Mafalala is one of the most populars neighborhoods of Maputo, Moçambique. Celebrities as the footbal player Eusebio (a.k.a. the Black Panter), Samora Machel (first president of the independent Moçambique) or the poes Noémia de Sousa and José Craveirinha grew up in this neighborhood.

During the foundation of Maputo (eighteenth century) native Mozambicans were forced to live beyond the city planned by the Portuguese settlers, giving to Mafalala an other outers neighborhood that very recognizable and informal aspect of one floor dwellings made from wood and iron sheet.

Nowadays the Iverca Association tries to spreed the history and values of Mafalala by promoting tourism and cultural activities, mainly the Mafalala Festival.

 

Project

Invited by the Spanish Embassy in Mozambique, Basurama participated in the Mafalala Festival of 2013, carrying out an open workshop for volunteers from diverse associations with the objective of building a playground in one of the schools of Mafalala, the Escola Unidade 23.

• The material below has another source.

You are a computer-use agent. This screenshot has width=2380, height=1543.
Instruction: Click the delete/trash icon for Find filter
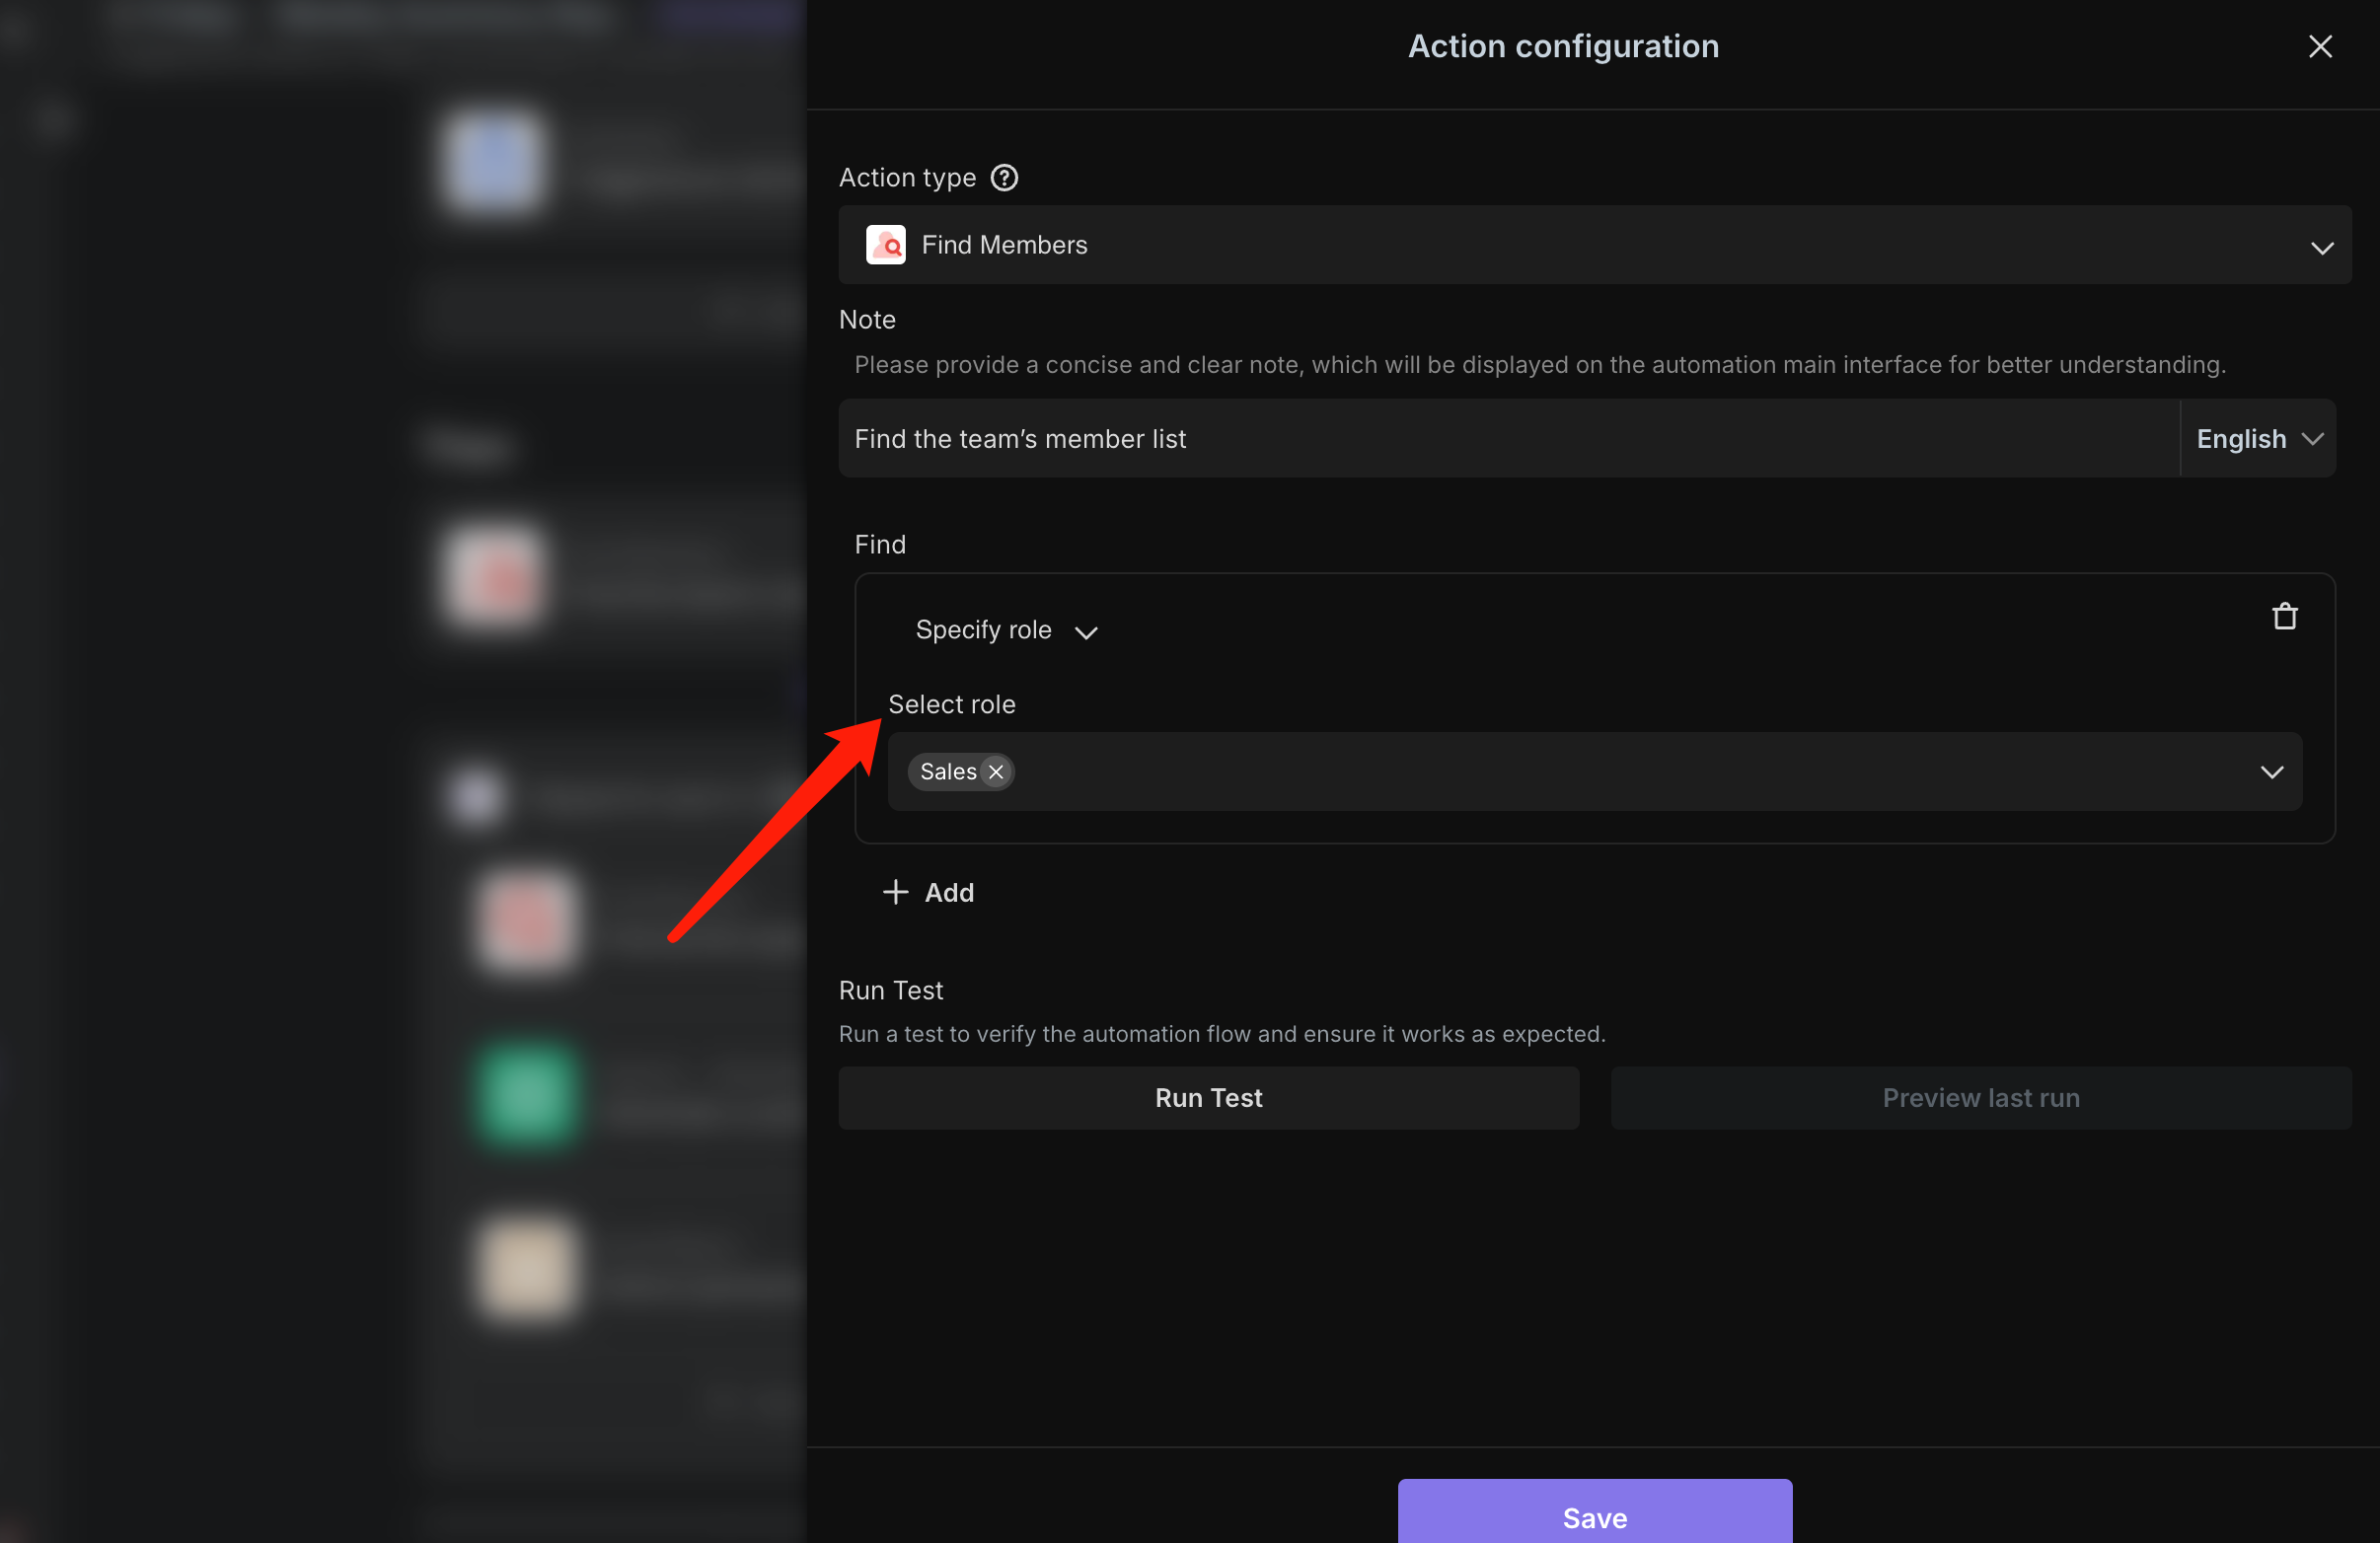tap(2284, 616)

The school lacked any type of furniture that would allow to enjoy an outer space full of potentials, mainly a big tree in its courtyard.

Together with the participants, Basurama designed and built small elements made by cardtyres recovered around the neighborhood that were used to activate the smallets spaces. The perimetral wall was converted in a vertical garden made with plastic bottles and plants harvested in the streets close to the school. Finally, the courtyard was transformed in a big playground made with pallets donated by a local enterprise.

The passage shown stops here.